Tuttavia, qualcuno ha continuato, malauguratamente, a coltivare il vizio di pensare. Ecco allora diffondersi l’“etichettamento” (applicazione della omonima teoria sociologica): nascono i termini “complottismo” e “complottista”, connotati in modo negativo, con i quali è stato instillato nell’opinione pubblica un riflesso condizionato per cui chiunque tenti di ragionare o discutere a proposito delle tesi ufficiali è immediatamente etichettato e screditato.

É seguita la crociata contro le cosiddette “fake news” e l’istituzione di una task force atta a stabilire quale sia la verità. È evidente che, a questo stadio, il diritto di esprimersi sia già di fatto negato e si cominci già a sentire odor di inquisizione e di pire fumiganti per gli eretici.

Si appunti la dovuta attenzione sul fatto che all’informazione “canonica” è, invece, consentito mentire, -come ci spiega l’articolo: “Le bugie come metodo al tempo della pandemia”– perché le menzogne del potere sono “a fin di bene” e i cittadini sono “o troppo stupidi per capire, o troppo indisciplinati per adottare i comportamenti più responsabili”.

Presunzione sulla quale si può essere d’accordo o meno ma che, ancora una volta, fa a pugni con il principio democratico, mascherandosi dietro il paternalismo finto quanto stucchevole di un Leviatano da salotto.

C’è, infine, il passaggio ulteriore: la censura palese e la punizione dei colpevoli. Fase che i casi menzionati all’inizio dell’articolo testimoniano sia stata ormai raggiunta.

Ricapitolando, quindi, è vietato pensare (attività che era già abbastanza rara) e soprattutto tentare di comunicare il proprio pensiero, a meno che non si diffonda riproponendo una verità ortodossa rimasticata, o  un video di scurregge su internet, quelle senz’altro ben tollerate e ampiamente condivise a suon di fragorosi “like”.

L’articolo 21 della nostra Costituzione: “Tutti hanno diritto di manifestare liberamente il proprio pensiero con la parola, lo scritto e ogni altro mezzo di diffusione” è oggi sospeso, così come, in seguito alla emergenza del Covid-19, lo sono molte altre libertà costituzionali fino a ieri ritenute inviolabili.

È il caso di prendere tutti finalmente coscienza che non viviamo più in un sistema democratico e la mascherina – che ci costringono a portare – è, in realtà,  un tragico bavaglio.

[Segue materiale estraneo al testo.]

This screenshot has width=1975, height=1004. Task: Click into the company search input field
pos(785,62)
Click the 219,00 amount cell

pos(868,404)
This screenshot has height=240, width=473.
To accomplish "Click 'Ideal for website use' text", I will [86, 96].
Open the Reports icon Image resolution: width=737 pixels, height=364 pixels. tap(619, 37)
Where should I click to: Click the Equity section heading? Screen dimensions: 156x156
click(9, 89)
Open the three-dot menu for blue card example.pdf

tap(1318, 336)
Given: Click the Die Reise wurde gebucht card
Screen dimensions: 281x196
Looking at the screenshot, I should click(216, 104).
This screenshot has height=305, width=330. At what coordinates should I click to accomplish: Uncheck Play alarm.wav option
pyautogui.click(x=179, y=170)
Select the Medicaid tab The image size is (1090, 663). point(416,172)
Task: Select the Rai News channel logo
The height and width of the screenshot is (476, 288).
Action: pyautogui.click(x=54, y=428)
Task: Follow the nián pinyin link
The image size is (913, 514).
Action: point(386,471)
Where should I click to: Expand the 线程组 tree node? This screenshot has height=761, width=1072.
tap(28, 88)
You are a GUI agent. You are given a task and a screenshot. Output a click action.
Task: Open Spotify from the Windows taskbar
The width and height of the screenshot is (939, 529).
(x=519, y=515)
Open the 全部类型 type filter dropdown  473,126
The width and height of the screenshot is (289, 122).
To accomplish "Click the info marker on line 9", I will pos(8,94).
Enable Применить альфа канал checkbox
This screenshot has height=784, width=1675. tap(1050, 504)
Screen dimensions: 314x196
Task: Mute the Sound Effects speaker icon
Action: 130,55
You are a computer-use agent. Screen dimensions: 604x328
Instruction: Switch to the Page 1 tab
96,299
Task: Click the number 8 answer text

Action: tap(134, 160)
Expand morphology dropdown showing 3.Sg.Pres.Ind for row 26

Se esiste anche una minima possibilità di liberazione e di riscatto non può che partire da questa presa d’atto.

La censura, quando è palese, ha, però, almeno il merito indiretto di indicare quali siano i temi veramente scottanti, che fanno parte dell’agenda del potere e devono essere tenuti lontani dal dibattito democratico.

Il 5G è uno di questi.

E la censura ci ammonisce anche sul ruolo di sorveglianza che ciascuno di noi dovrebbe esercitare. “Il prezzo della libertà è una eterna vigilanza” diceva Thomas Jefferson. Agli italiani, invece, pare non essere ancora chiaro quale sia il prezzo della propria schiavitù.